# On Display??



## usayit (Apr 26, 2008)

Just curious..

What do all of you do with your acquired collections of cameras?  Are they neatly packed into a case and hidden away... or some bank vault.. gun/rifle cabinet?  Are they on display?  If so, what do you use as a display case?  Is it tucked in a corner or one of the highlights of a particular room?  

My cameras were spread throughout the house.. on book shelves here and there...a few on a desk... some on a window sill.  The wife said she would rather have them in one area so I set out to find an inexpensive glass display case.  I found this:







at ikea and it only costs about $60 bucks.  I ended up buying two on two different occasions and the cameras are slowly finding their home in them.  I've got a few clear acrylic stand/risers from ebay on the way to take advantage of the large space between the shelves... and present the stuff a little better.  Keeps the dust off and makes it easy for  me to grab and go...

#### Data provided:
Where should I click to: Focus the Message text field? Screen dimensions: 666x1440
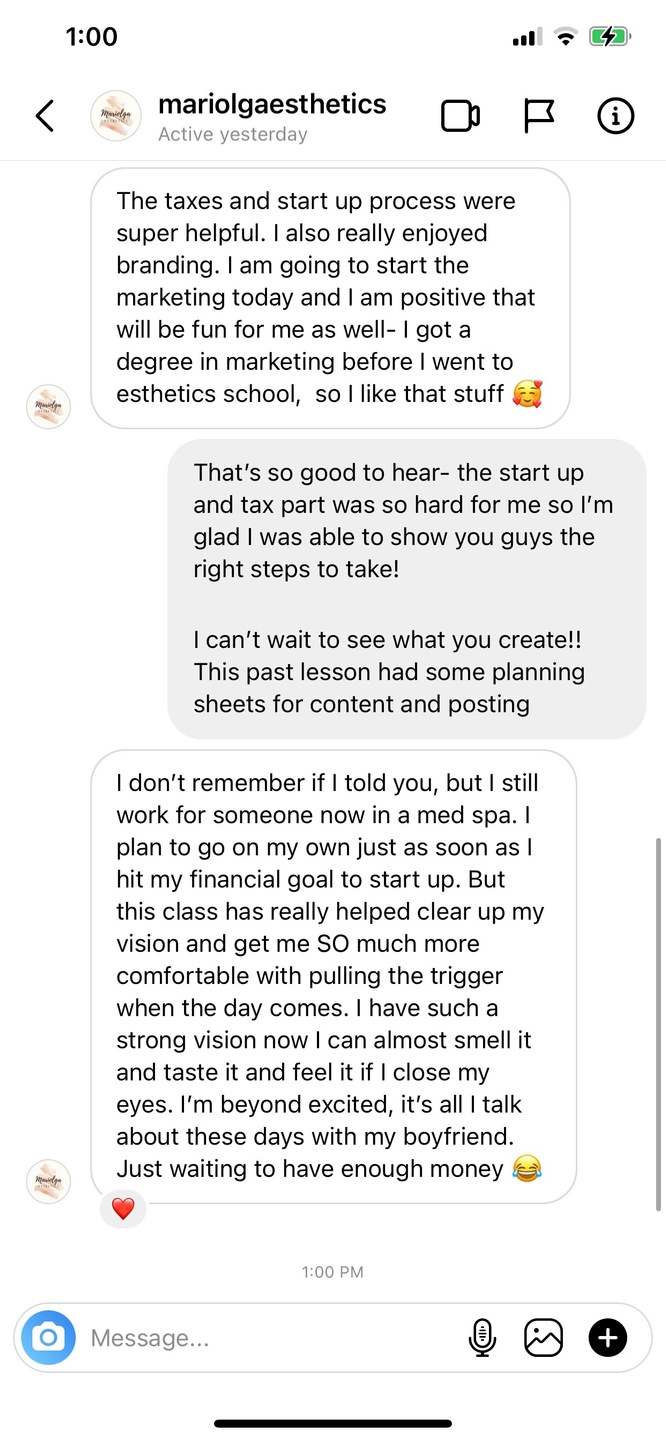pyautogui.click(x=270, y=1337)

#### Written exercise:
Reproduce word for word the part of the camera display thread above that runs from "## usayit (Apr" up to and including "a particular room?".

#### Answer in full:
## usayit (Apr 26, 2008)

Just curious..

What do all of you do with your acquired collections of cameras?  Are they neatly packed into a case and hidden away... or some bank vault.. gun/rifle cabinet?  Are they on display?  If so, what do you use as a display case?  Is it tucked in a corner or one of the highlights of a particular room?